We’ve just put up the Christmas decorations in the Careers Service and whilst it is nice for our team to be thinking about fun things like our Christmas meal together and a break from work, we realise that this time of year is a very stressful time for students. With course work deadlines and applications or interviews to juggle, things can feel very overwhelming. You are also tired and that can make problems seem a whole lot worse than they are. You are not alone and we are happy to discuss your concerns. You should also remember that the University has excellent counselling support for students if you are in need of support because your mental wellbeing is affected.
A few students I have seen previously have booked a quick query this last week or so to have a bit of a catch up. They haven’t really had a question as such but have found it helpful to talk out loud about where they have got to with their applications and any interviews they are facing. My message is to share your worrying thoughts with us, with trusted friends or family members or the counselling service. A good listener can really help you put things in perspective.
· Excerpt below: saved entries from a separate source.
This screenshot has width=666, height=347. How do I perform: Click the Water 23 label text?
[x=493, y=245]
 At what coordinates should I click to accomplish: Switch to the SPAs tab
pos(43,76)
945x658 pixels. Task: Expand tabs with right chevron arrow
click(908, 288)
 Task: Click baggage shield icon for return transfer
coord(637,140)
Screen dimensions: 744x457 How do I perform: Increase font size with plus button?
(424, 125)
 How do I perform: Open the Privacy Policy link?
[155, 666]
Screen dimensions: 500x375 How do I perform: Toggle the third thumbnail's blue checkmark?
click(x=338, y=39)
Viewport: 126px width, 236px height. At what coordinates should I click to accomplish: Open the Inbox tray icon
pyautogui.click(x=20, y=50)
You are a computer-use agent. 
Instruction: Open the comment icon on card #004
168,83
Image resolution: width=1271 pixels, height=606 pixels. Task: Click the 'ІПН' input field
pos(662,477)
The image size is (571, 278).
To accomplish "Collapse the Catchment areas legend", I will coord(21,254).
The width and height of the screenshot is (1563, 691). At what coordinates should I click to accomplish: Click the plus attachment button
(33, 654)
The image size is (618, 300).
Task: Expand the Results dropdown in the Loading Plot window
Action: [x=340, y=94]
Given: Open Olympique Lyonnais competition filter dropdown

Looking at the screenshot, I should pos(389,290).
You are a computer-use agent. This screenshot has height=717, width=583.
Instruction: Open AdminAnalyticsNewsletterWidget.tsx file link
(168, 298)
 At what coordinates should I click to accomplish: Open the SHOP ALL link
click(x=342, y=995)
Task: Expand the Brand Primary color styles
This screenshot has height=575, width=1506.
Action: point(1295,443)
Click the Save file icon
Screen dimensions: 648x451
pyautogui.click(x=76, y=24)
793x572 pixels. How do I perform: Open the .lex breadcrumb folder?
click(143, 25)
Some of the students we talk to are worried about the impact their job applications are having on their academic work. We would never advocate that you put job applications before your study so if that is a choice you face there is a simple answer. You have one chance at your degree but plenty of time in the future to apply for jobs. We are happy to discuss this with you.
Some of you may have made applications and been unsuccessful. This might be the point at which you seek some help from us to make sure your application is the best it can be and it is also a chance to review whether what you are chasing is really the right thing for you. This is a tough situation to be in but you will find that we are ready to support you and help you consider your options.
We are also seeing students come in who are concerned that they are only starting job hunting now and think it is too late. So much of the timing of your job hunting depends on when the jobs or courses relevant to your chosen career are advertised. Make sure you are clear about the recruitment timetable for your preferred job. After all there is no point in be anxious about something that is not actually a worry. Even if you have left it a bit late to start we are continuing to receive job information from many employers and will continue to do so throughout the year. To get a better idea of job hunting please read our guide “Finding a Graduate Job” and talk to us.
These are just a few of the examples of concerns students have about their careers at this time of year. Please be assured that you will find a confidential, impartial listening ear and helpful support here at the Careers Service regardless of how big or small your worries are about job hunting. Who knows a short chat with us might help you get things in perspective so you can enjoy a short break over Christmas without feeling guilty.